Santa
Fe, ciudad asociada a la historia primigenia del Noreste Argentino, núcleo
germinal de hechos políticos e institucionales, que también supo anticipar en
la primera revolución social criolla (digo, aquella de los Siete Jefes hoy casi
olvidada) las causas y el destino de tantas revoluciones sociales
latinoamericanas, acontecidas con posterioridad.
Podremos
percibir las huellas del pasado, en su evanescencia, sólo atentos a los elementos del mismo
que todavía perduran. Esos que trascendieron los siglos y están ahí –mejor
dicho, aquí– para darle marco a nuestra imaginación.
Santa
Fe no podría serlo sin su mapa hídrico. Es la que es por el laberinto de sus
deltas, su caprichosa trama de caminos del agua por donde llegaron y partieron
tan dispares colectivos humanos, que trajeron y llevaron los productos de sus
culturas, materiales e inmateriales. Entre la verdad y la mentira, los mitos
identificaron en la época de la conquista, el imaginar de unos y de otros, la
corporización de sus ambiciones, sus miedos y su fe. Pero ¿qué ha perdurado en
la memoria fija de la literatura, en la maleable memoria oral de nuestro pueblo
de aquella mitología? Ahora nos ocuparemos de acercar una idea de respuesta a
esa pregunta.
Pondremos en juego, con mayor o menor grado de detalle, y mucha
modestia, un puñado de aquellos mitos.
…Y
los caminos del agua (así podría empezar este recuento un poco novelado) fueron
para los conquistadores un panorama de oscuridad y maravilla, de misterio y de
miedo, hasta que una realidad material los puso de patitas en la Tierra.

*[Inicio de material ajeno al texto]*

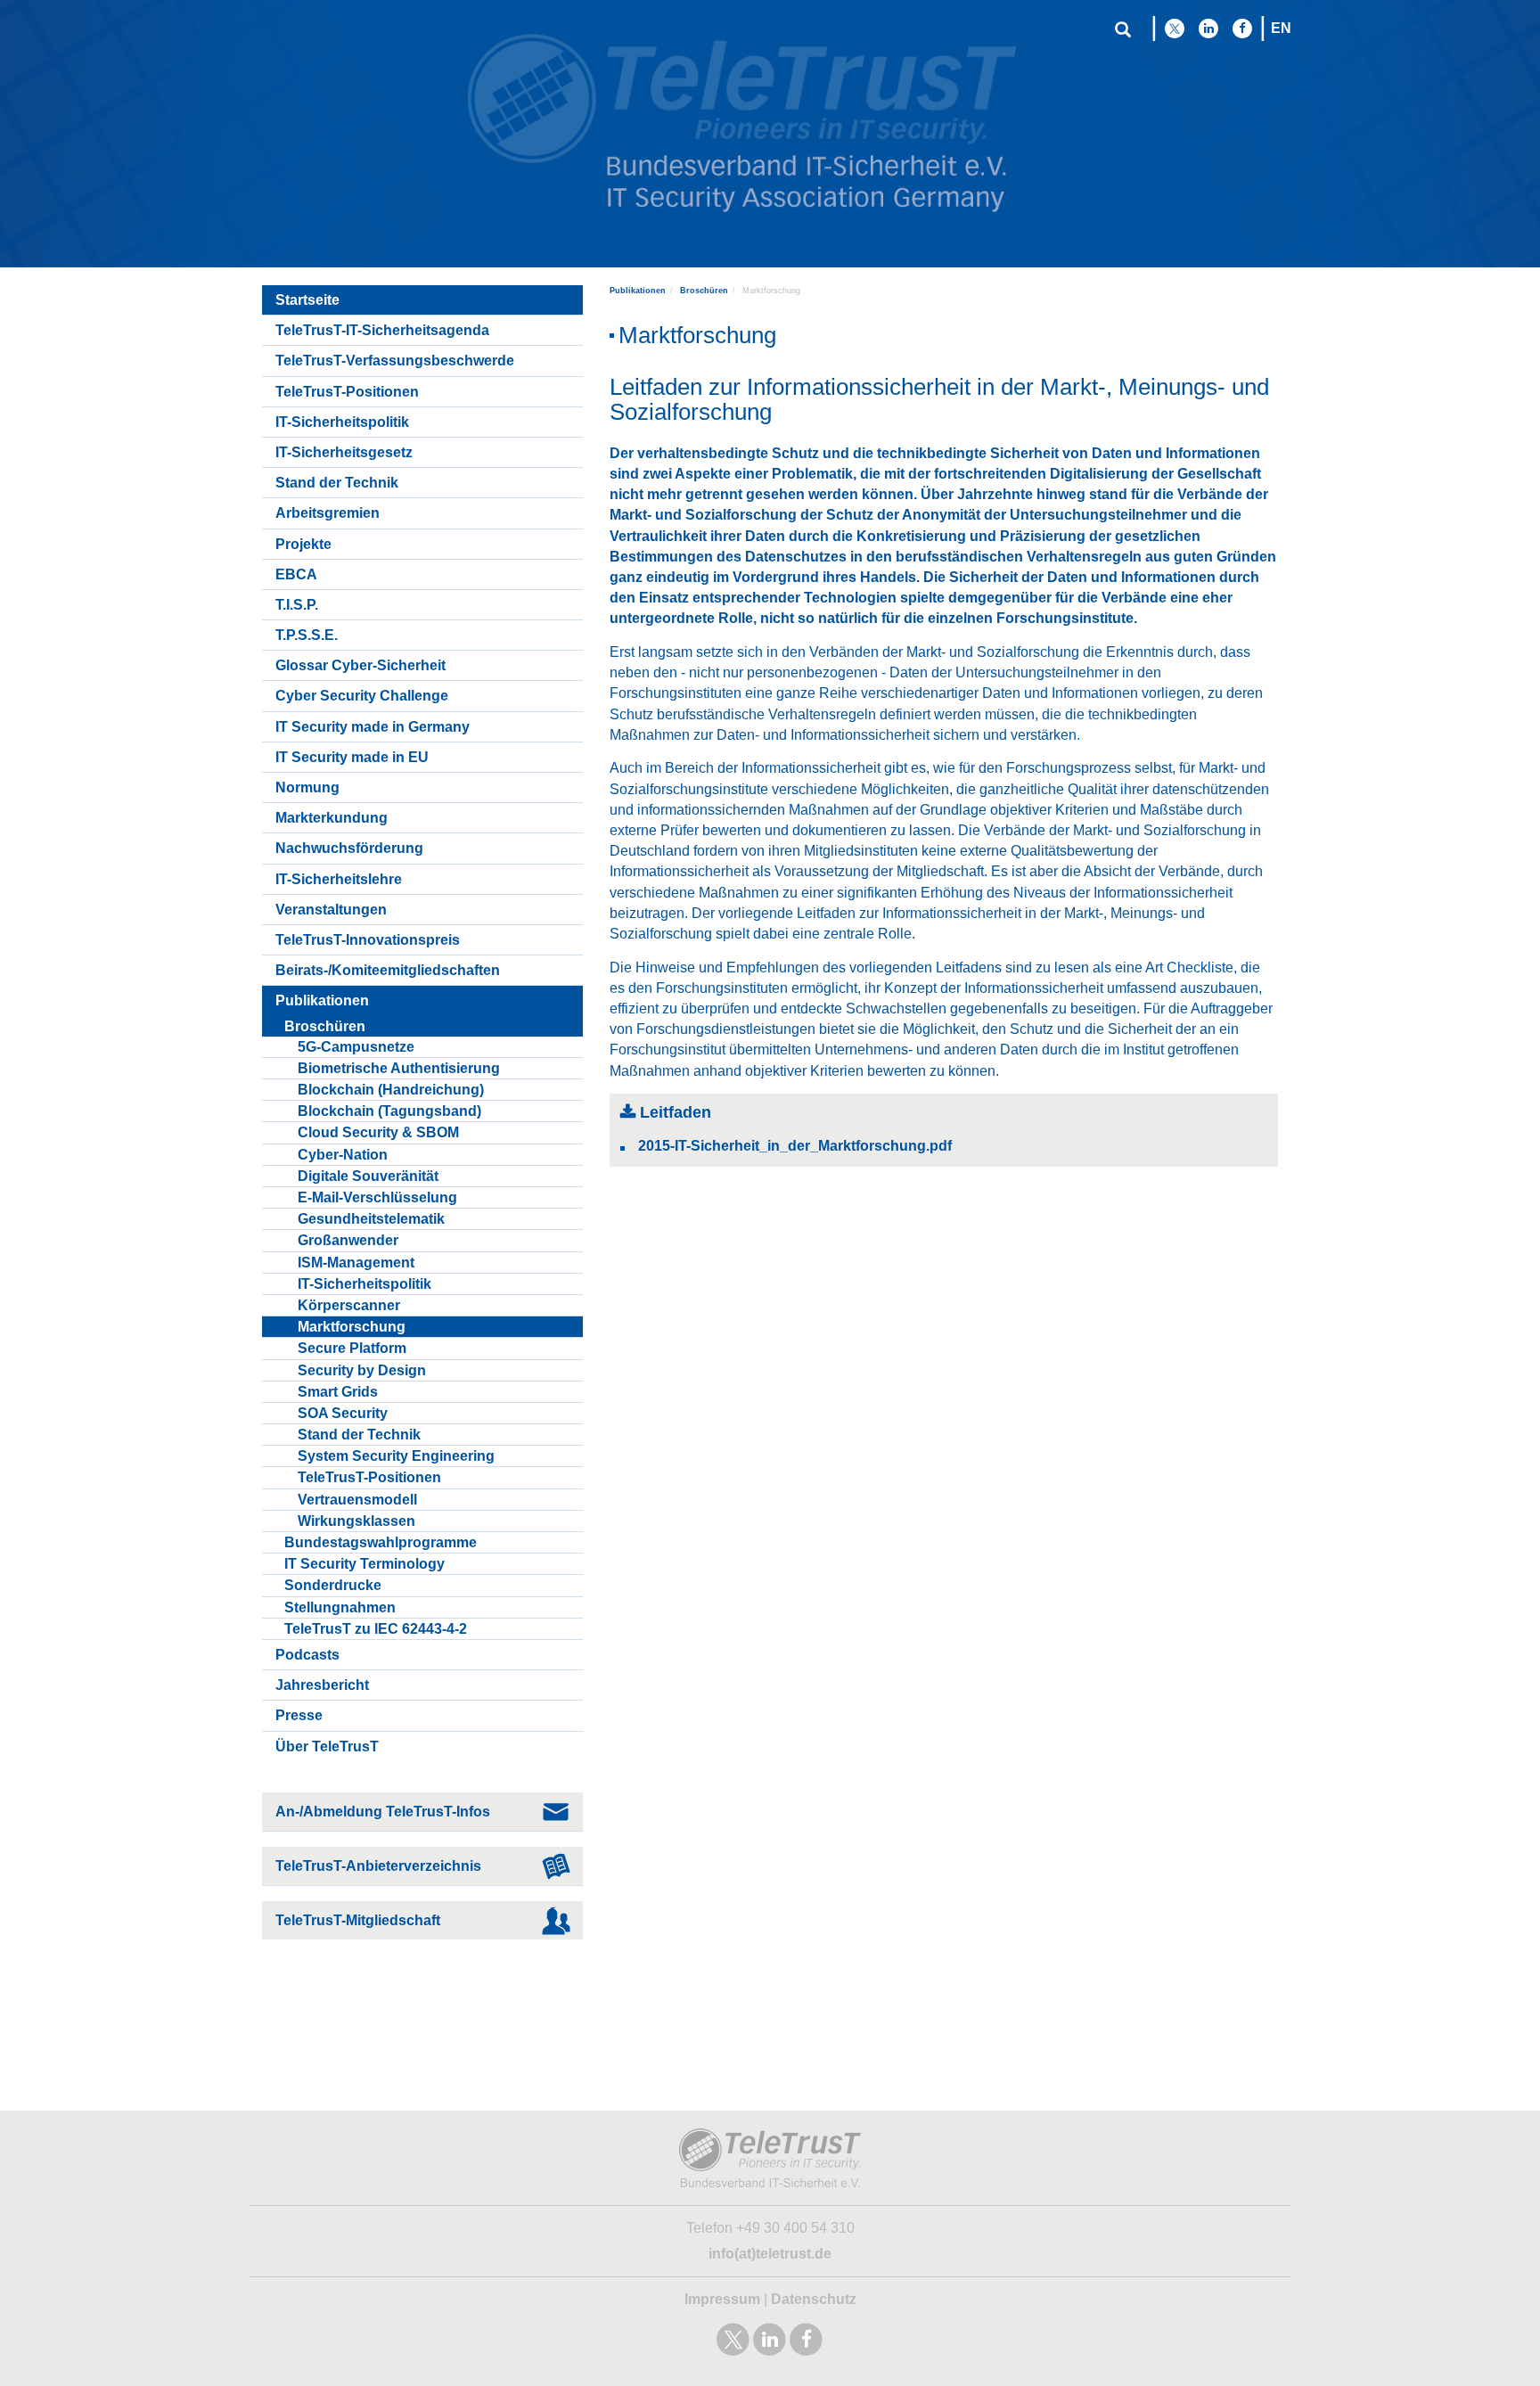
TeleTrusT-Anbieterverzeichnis (378, 1866)
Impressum (722, 2299)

En una reedición de la condena edénica, el
velo les fue quitado y sus ojos dejaron de engañarse con la ilusión del Paraíso
y se vieron obligados a sufragar con la vulnerabilidad de sus manos, la
precariedad de sus armas y la irrecuperable moneda de su sangre el precio que
más allá, mucho más allá de su voluntad les reclamaba la Historia.
Así
lo asienta Agustín Zapata Gollán:
“Como los
faraones del Egipto levantaron tres pirámides a lo largo del Nilo, así los
conquistadores clavaron tres pueblos a lo largo de un río fabuloso. Pero Santa
Fe y Buenos Aires revivieron bajo un signo infausto: el hambre. Y fue también
el hambre la que trazó los caminos del Río de la Plata ”.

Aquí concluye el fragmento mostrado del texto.